-- start Excerpt --

MSU VISION 2020

View Original

Renaissance In Cloud Data Management

Haresh Kumbhani

During my recent business trip to the Netherlands, I began to ponder over the profound impact of Baruch Spinoza. Spinoza, a renaissance man and great philosopher, believed that nothing is intrinsically good or bad except relative to a particular situation. That set me thinking about databases, how they've evolved from the dark pre-cloud ages and how despite the wide variety of databases available in the market today, each has its own use.

Before Cloud (BC)

Enter the legacy of how we have viewed databases: The early days of computing, where the virtue of SQL databases ruled the data management field. In those lumbering times, databases were considered huge if the data grew to a few gigabytes. Then came the middle ages, when MySQL came up with an open source licensing model in 1995 and created the first ripple in the universe of data management. As data became larger, and more applications began to move to the cloud, a new movement in database technologies emerged. The march toward enlightenment in data management accelerated with big data analytics and cloud adoption. Compared to the MySQL era, the current state of affairs -- with the advent of cloud-first strategies, massive data objects and distributed data management -- truly feels like a renaissance.

-- end Excerpt --

→ **Task instructions**:
Summarize the article on cloud data management in two sentences. The material below comes from a separate source and has no connection to the article.

-- start Recorded data --

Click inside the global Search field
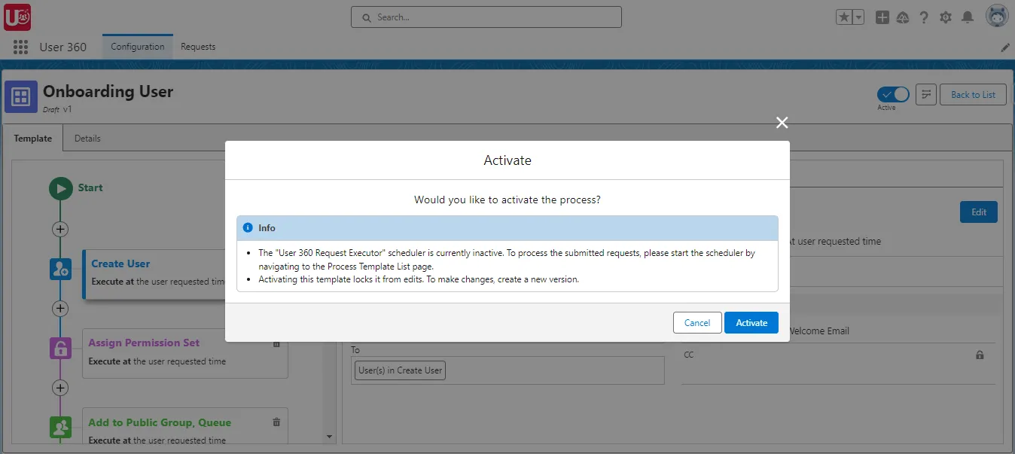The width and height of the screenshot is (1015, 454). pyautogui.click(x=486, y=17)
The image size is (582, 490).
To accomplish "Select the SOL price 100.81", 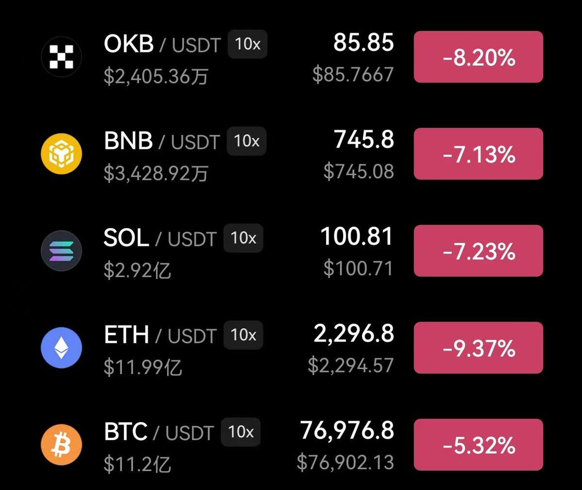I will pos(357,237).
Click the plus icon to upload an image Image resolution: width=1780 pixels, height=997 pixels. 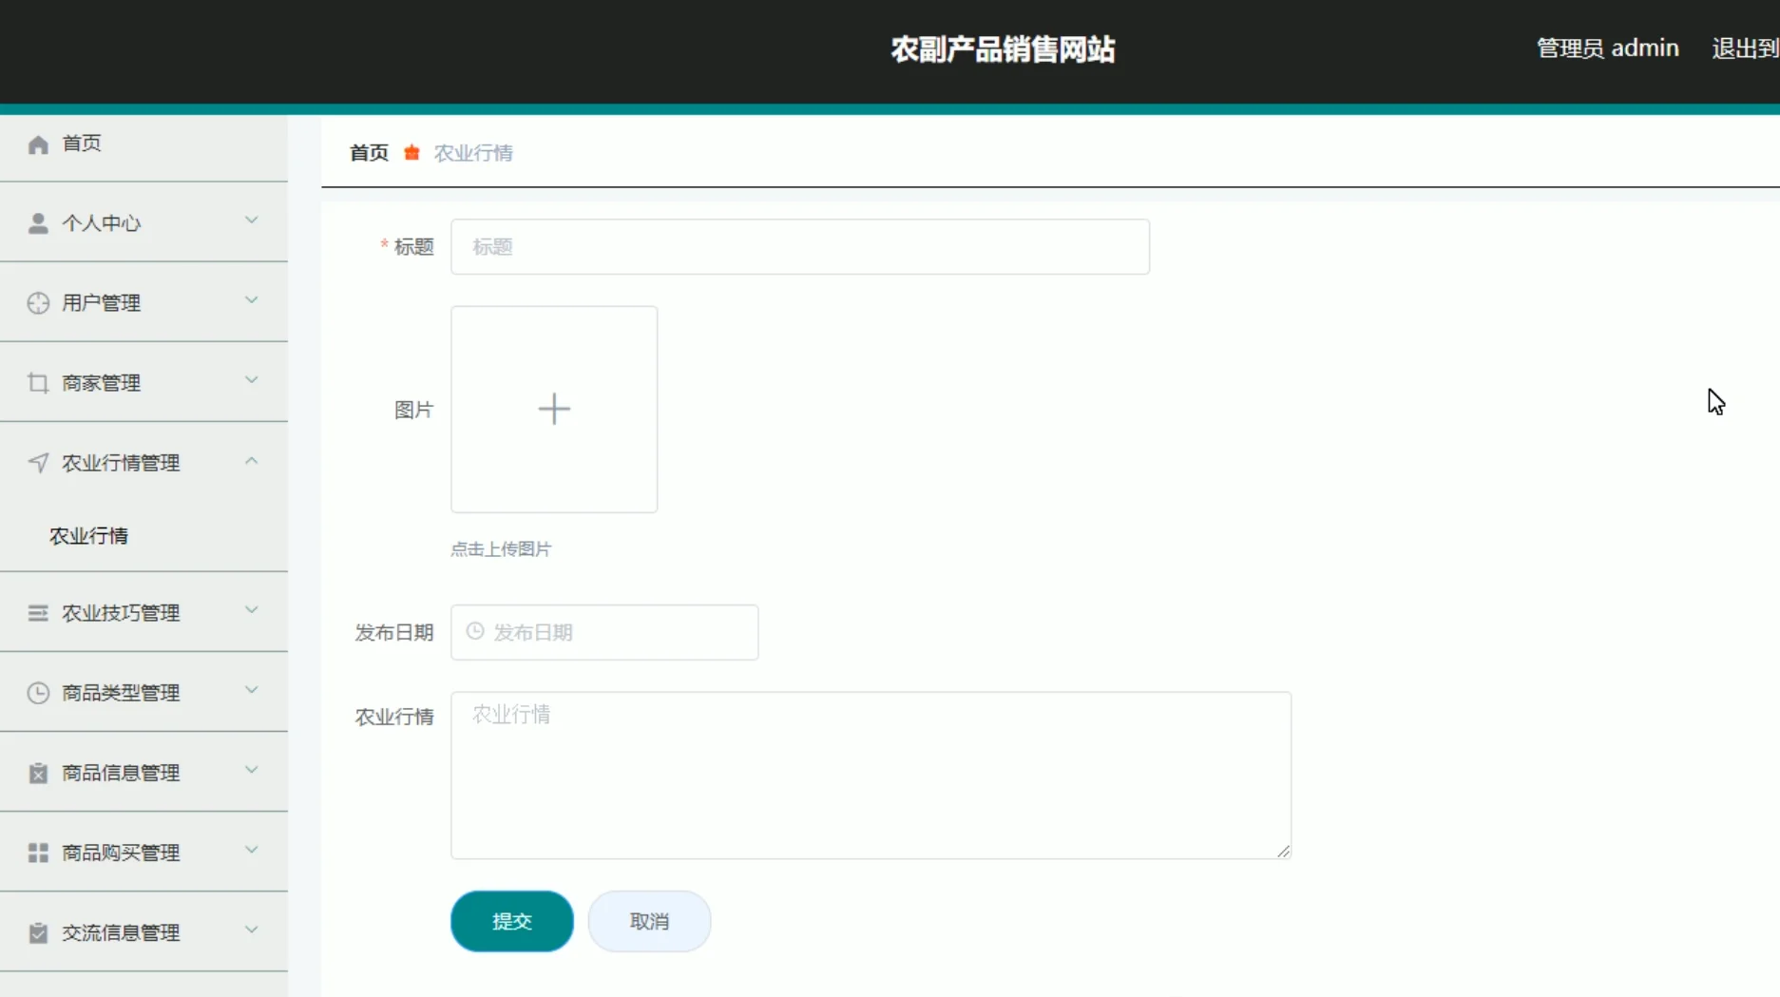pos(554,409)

-- end Recorded data --

→ **Result of the task**:
Spinoza's belief that nothing is intrinsically good or bad except relative to a particular situation prompts the author to consider how databases have evolved since the pre-cloud ages and how each kind has its own use. The article traces this path from early days ruled by SQL databases, when a few gigabytes counted as huge, through MySQL's open source licensing model in 1995, to a present shaped by cloud-first strategies, massive data objects and distributed data management that feels like a renaissance.